→ **DIRECTIONS**
Could the lines from the line bearing "Task: Click the" to the end of the records below be copied exactly, with the pictures left out and no other lines added?

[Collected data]
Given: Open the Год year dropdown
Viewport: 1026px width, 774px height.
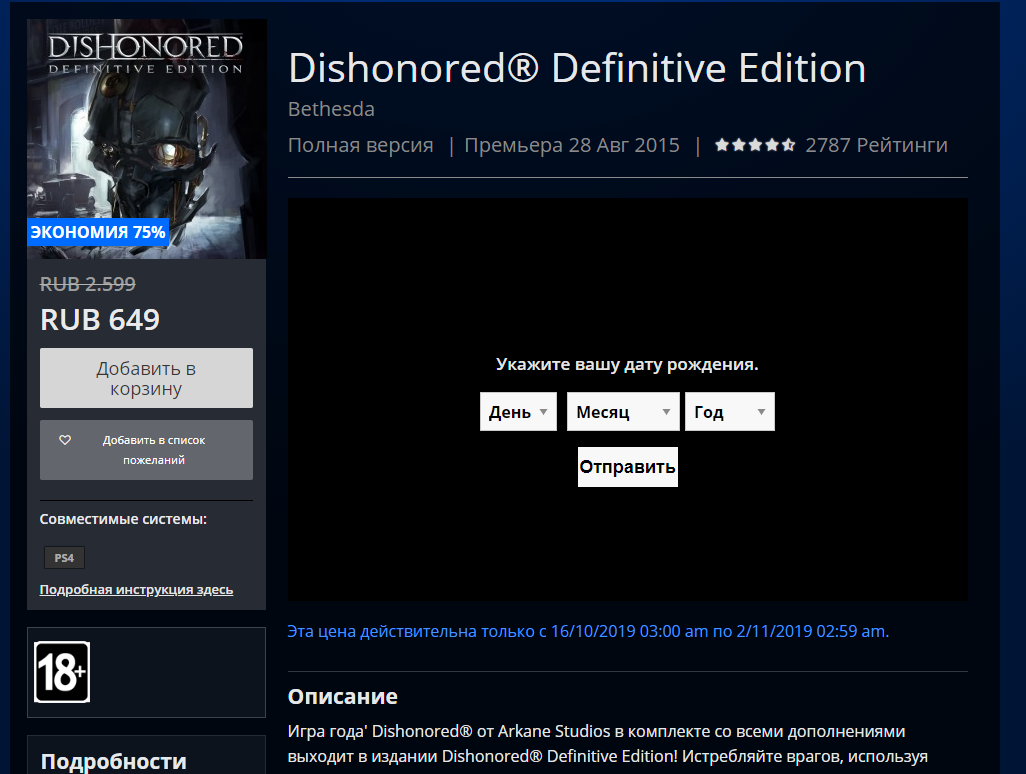Looking at the screenshot, I should [730, 412].
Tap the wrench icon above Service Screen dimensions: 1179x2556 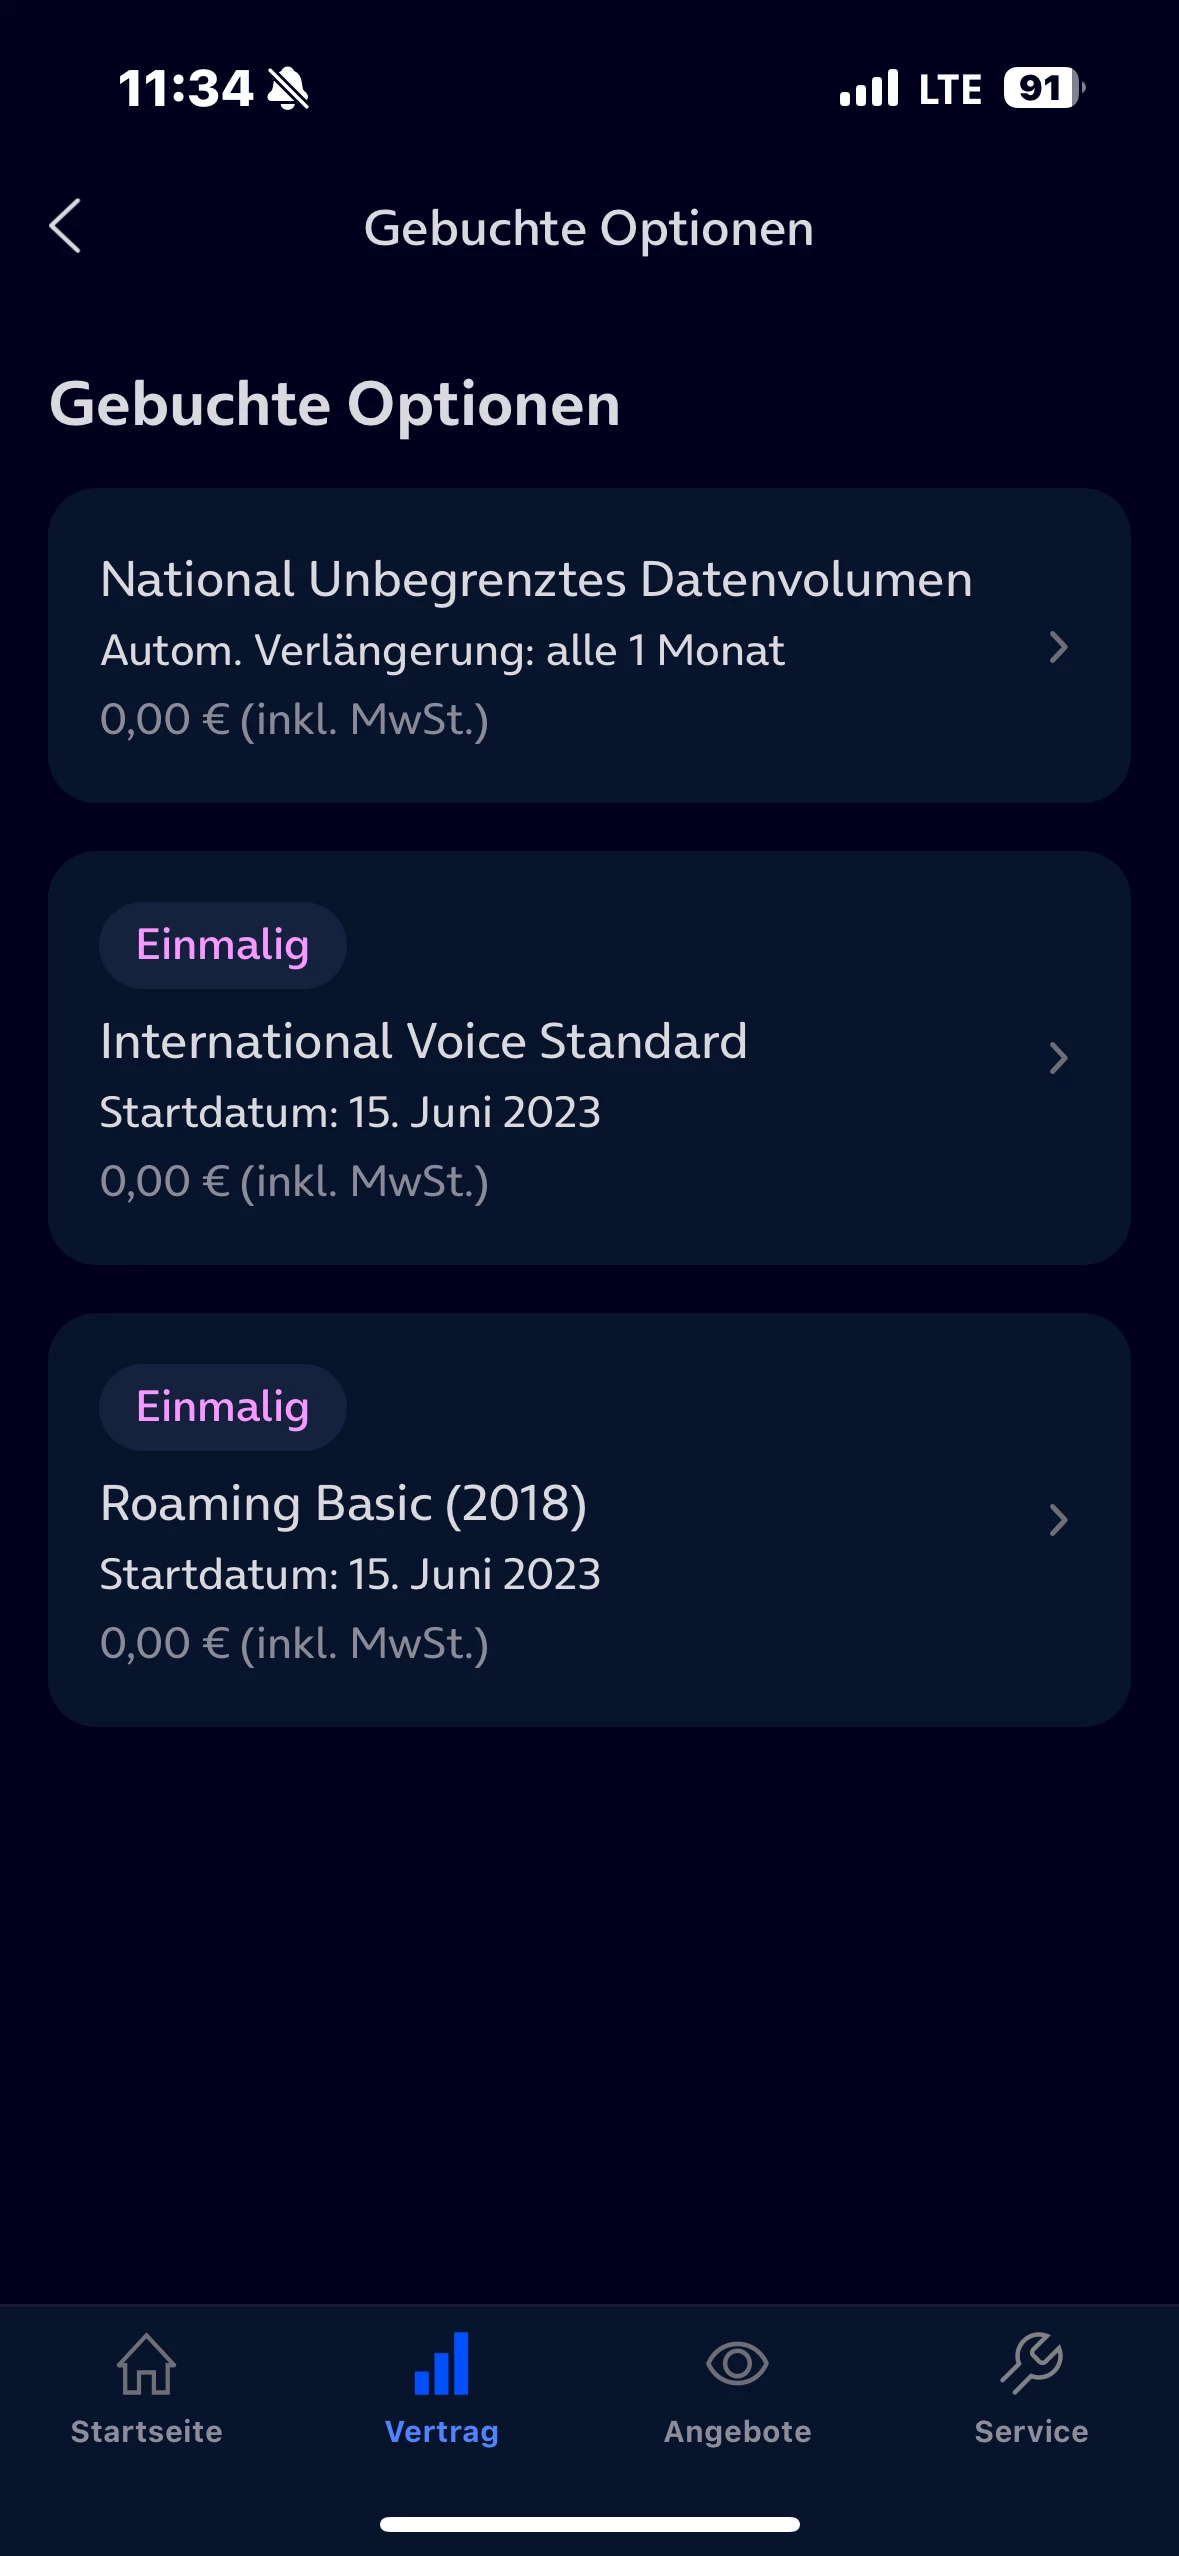(x=1031, y=2364)
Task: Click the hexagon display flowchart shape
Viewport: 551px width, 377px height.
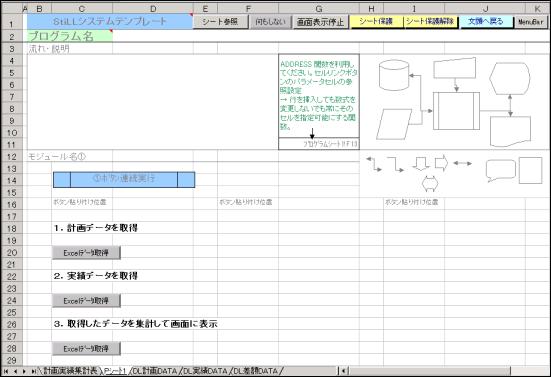Action: pyautogui.click(x=510, y=78)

→ **REPLY**
Task: Click the hexagon display flowchart shape
Viewport: 551px width, 377px height.
Action: pyautogui.click(x=510, y=78)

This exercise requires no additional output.